Jornal Estado de Minas

CINEMA

Rodado no galinheiro, curta mineiro 'ANA' é finalista de festival em Cannes

Cenas de "ANA" foram filmadas durante o isolamento social, no auge da pandemia de COVID-19 (foto: Leandro Miranda/divulgação)


Gravado em julho do ano passado, em plena pandemia, o curta-metragem “ANA”, com a atriz e produtora mineira Ana Cândida, é finalista do Cannes World Film Festival. O texto é da artista, escritora, letrista e jornalista Brisa Marques. Carolina Correa assina a direção, com fotografia de Leandro Miranda.





“O texto traz um pouco da minha história, trabalhamos com autoficção. Fala um pouco de mim, entre outras coisas”, diz Ana Cândida. “Acabou que resolvi me inscrever – aliás, continuo me inscrevendo em alguns festivais – e ‘ANA’ foi para Cannes. É um festival para curtas com pouco orçamento”, explica.

TEATRO DOS SENTIDOS

A mineira comemora o reconhecimento vindo de festival tão importante. “O curta tem oito minutos e foi filmado em minha casa, dentro do galinheiro, quando ainda estávamos confinados”, conta. “A gente traçou um paralelo entre o galinheiro e o isolamento. A Carolina Correa trouxe um pouco do teatro dos sentidos”, diz.

Inicialmente, o projeto focou no resgate das memórias da infância e adolescência dela, mas o texto foi mudando ao longo do tempo. “É autoficção, porque nem tudo o que dizemos sobre nós é verdade”, ressalta a atriz. “Inventamos muita coisa.”





De acordo com Ana Cândida, trata-se da história de uma mulher durante o isolamento social, que sente vários outros tipos de confinamentos. Ela diz que já se sentia assim antes mesmo da pandemia da COVID-19.

O curta também remete ao lugar da mulher no mundo. “Traz um pouco da ancestralidade, falando da bisavó que se suicidou, porque não pôde viver uma paixão”, comenta.


O filme “ANA” também aborda a liberdade da mulher para viver suas paixões. “Até que ponto a gente é livre? Até que ponto a gente quer lutar por essa liberdade?”, pergunta Ana Cândida.

Durante o pandemia, a personagem observa o galo e as galinhas. O poder do macho sobre as fêmeas. “Quando ela fala do machismo, pega o gatilho desse galo, que representa o patriarcado. Tudo isso virou o curta”, diz Ana Cândida.

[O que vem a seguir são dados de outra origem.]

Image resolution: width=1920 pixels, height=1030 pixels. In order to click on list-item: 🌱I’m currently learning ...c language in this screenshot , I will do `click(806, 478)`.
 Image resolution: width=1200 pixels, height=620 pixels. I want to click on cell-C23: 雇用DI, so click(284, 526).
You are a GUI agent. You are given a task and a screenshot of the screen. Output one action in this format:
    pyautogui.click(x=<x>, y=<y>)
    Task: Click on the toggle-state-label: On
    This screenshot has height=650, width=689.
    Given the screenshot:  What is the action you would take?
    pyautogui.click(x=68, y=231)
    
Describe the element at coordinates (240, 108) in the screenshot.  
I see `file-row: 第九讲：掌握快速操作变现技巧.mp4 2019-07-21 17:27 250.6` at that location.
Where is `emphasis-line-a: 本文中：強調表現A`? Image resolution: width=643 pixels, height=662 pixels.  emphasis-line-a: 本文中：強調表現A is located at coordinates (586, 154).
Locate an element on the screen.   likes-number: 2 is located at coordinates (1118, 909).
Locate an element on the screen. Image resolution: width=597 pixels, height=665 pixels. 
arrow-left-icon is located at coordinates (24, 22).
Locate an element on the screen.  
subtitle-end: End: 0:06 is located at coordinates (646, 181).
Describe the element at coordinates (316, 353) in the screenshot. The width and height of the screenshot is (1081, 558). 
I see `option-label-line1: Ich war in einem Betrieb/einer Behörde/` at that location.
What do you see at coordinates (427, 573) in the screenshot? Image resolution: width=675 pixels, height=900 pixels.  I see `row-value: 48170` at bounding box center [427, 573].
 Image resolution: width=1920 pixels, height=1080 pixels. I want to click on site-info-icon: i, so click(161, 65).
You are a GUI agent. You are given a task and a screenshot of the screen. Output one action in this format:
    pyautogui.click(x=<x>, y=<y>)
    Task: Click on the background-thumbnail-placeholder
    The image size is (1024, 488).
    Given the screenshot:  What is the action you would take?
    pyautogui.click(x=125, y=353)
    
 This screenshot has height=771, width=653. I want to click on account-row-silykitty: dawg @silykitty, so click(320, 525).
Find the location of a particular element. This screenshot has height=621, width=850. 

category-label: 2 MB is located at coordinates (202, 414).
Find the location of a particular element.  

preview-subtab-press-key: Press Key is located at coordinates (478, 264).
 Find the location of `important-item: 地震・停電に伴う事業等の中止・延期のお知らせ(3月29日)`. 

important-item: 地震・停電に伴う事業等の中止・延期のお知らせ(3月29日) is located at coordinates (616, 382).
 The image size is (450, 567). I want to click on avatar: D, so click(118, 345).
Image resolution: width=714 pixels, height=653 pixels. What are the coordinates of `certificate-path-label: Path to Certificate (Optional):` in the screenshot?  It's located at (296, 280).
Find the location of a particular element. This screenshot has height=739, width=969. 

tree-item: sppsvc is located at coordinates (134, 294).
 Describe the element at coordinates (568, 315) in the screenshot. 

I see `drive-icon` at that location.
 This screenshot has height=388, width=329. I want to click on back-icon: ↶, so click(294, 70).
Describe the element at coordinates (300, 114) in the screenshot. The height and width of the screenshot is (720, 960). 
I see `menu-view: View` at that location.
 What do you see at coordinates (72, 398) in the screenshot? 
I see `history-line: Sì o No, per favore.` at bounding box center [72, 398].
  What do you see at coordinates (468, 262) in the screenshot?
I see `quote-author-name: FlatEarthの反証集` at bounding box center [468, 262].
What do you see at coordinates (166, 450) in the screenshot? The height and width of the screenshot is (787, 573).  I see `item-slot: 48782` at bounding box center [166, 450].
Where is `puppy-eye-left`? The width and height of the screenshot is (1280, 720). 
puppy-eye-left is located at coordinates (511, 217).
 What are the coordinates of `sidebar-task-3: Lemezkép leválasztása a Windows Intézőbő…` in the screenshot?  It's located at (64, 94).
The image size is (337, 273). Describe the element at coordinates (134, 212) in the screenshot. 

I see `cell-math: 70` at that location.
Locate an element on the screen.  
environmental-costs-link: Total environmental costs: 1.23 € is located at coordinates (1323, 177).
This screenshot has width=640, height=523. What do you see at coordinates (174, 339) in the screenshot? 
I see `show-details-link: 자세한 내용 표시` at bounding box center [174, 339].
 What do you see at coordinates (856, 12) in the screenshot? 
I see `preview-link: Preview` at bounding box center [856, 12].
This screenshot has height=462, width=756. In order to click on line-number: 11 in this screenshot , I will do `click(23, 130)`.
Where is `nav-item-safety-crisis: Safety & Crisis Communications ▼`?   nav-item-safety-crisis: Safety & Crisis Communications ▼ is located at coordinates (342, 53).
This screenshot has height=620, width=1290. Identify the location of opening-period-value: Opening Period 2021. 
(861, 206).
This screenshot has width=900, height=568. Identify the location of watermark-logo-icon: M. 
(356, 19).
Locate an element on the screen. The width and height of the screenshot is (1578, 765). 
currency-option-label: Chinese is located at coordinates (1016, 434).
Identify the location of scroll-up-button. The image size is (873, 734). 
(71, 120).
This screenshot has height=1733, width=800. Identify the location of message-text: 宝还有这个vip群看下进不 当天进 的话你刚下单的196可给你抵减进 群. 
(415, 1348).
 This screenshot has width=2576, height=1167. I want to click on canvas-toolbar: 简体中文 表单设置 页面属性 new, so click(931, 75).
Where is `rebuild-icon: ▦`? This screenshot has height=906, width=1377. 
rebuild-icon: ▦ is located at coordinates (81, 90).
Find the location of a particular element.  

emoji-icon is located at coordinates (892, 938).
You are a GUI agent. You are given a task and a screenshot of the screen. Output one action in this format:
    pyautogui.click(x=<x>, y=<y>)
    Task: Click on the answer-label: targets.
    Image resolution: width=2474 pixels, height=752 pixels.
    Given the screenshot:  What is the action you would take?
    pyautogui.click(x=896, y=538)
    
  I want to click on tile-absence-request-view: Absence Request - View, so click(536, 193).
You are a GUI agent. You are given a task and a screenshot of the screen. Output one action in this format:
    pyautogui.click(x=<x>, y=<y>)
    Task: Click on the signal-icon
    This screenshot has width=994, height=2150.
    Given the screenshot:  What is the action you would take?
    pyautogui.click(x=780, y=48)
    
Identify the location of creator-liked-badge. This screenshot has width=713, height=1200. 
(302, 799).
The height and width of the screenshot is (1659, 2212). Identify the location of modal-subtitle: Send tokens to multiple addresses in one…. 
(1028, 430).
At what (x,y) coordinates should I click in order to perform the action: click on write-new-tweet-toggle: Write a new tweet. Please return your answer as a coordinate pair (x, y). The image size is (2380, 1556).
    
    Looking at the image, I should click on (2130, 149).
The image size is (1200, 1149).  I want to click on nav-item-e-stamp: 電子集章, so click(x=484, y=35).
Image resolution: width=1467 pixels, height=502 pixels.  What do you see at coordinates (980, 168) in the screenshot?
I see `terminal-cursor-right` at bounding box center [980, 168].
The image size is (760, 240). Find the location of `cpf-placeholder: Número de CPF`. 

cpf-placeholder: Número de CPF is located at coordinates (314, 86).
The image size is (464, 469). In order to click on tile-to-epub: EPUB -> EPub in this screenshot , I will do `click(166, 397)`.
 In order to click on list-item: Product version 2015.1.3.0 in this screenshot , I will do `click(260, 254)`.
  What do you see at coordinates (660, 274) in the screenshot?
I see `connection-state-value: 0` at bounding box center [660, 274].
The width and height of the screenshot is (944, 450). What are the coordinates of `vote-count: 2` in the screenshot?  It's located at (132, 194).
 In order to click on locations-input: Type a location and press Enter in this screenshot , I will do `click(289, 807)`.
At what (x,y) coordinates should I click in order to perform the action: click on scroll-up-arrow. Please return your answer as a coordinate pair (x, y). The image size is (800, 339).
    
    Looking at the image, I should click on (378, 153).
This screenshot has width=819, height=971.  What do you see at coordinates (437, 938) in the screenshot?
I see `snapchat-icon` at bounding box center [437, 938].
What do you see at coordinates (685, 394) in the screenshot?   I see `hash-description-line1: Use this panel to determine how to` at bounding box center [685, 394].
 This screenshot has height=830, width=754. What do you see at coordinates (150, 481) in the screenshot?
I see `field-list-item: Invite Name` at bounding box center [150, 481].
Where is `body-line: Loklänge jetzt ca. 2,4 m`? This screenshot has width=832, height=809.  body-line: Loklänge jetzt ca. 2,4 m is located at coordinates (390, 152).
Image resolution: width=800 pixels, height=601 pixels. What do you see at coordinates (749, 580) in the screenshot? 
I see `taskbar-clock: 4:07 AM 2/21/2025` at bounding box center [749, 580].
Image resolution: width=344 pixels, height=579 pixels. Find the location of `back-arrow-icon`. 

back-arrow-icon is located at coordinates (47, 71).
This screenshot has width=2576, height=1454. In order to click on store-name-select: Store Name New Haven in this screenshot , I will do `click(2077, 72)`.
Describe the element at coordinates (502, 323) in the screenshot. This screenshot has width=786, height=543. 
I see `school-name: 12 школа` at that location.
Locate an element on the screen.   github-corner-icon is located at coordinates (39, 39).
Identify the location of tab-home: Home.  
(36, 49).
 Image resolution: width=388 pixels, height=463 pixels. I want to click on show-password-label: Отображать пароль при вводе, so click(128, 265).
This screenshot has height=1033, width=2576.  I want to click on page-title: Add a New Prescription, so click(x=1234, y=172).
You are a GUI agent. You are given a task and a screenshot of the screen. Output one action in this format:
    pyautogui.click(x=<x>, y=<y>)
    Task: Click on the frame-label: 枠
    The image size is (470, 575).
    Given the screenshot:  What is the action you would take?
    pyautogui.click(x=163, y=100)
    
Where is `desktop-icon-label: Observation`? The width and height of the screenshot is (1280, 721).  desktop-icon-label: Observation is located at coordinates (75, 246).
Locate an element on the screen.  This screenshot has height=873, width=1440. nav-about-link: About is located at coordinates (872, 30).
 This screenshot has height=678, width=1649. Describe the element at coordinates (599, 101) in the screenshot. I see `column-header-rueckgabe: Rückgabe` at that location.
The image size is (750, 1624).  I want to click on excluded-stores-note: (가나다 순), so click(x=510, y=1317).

O filme ainda não está disponível no streaming porque esta é a regra para participar de festivais. “Pretendo colocar no YouTube assim que puder. E fazer um lançamento na internet”, adianta. Com a boa recepção dos festivais, essa estreia para o público deve demorar um pouco.
 
 

O propósito da atriz – e personagem – é abrir um diálogo com o espectador por meio de passagens de sua vida, de suas angústias, medos e prazeres.

“Falar sobre mim e revelar um pedaço de minha casa é a maneira que encontrei de me comunicar com o público. Percorri minhas memórias mais profundas”, diz ela.

“O filme é um diálogo que gostaria de propor para nós, mulheres, e aos homens sobre como a gente pode mudar certas estruturas. Ainda é muito forte a questão do patriarcado, do machismo. Se olharmos à nossa volta, vemos que nossas avós e bisavós sofreram questões parecidas com as nossas, que muitos pensam ser absurdas. Mas elas ainda existem. A gente não vê ou não consegue enxergá-las. É esta a reflexão que gostaria de propor”, reforça.



Cenário doméstico é quase 'personagem' de "ANA" (foto: Leandro Miranda/divulgação)

PLANOS 

Ana Cândida deseja fazer outros curtas-metragens e até mesmo longas, mas reconhece que é preciso encontrar parceiros para esses projetos.

“Temos de criar as nossas próprias oportunidades, porque se depender de esperar alguém nos chamar, fica difícil. Descobri agora, nesta etapa da minha carreira, que ou crio para mim ou não vai dar. Principalmente em Belo Horizonte, onde o audiovisual tem menos produções”, explica. “Sinto que esse é o caminho.”

O festival realizado em Cannes, na França, é anual. “Ele tem a competição mensal. Se der certo para a gente, concorreremos a uma exibição no grande Festival de Cannes.”

CARREIRA 

Com 15 anos de carreira, Ana Cândida participou de peças escritas por Shakespeare, Lewis Carroll e Clarice Lispector. Também representou Antígona, de Sófocles, em uma produção franco-brasileira.

Em 2019, a atriz e produtora fez imersão artística na escola William Esper Studio, em Nova York, e prossegue estudando, buscando orientação de especialistas no Brasil, EUA e Europa.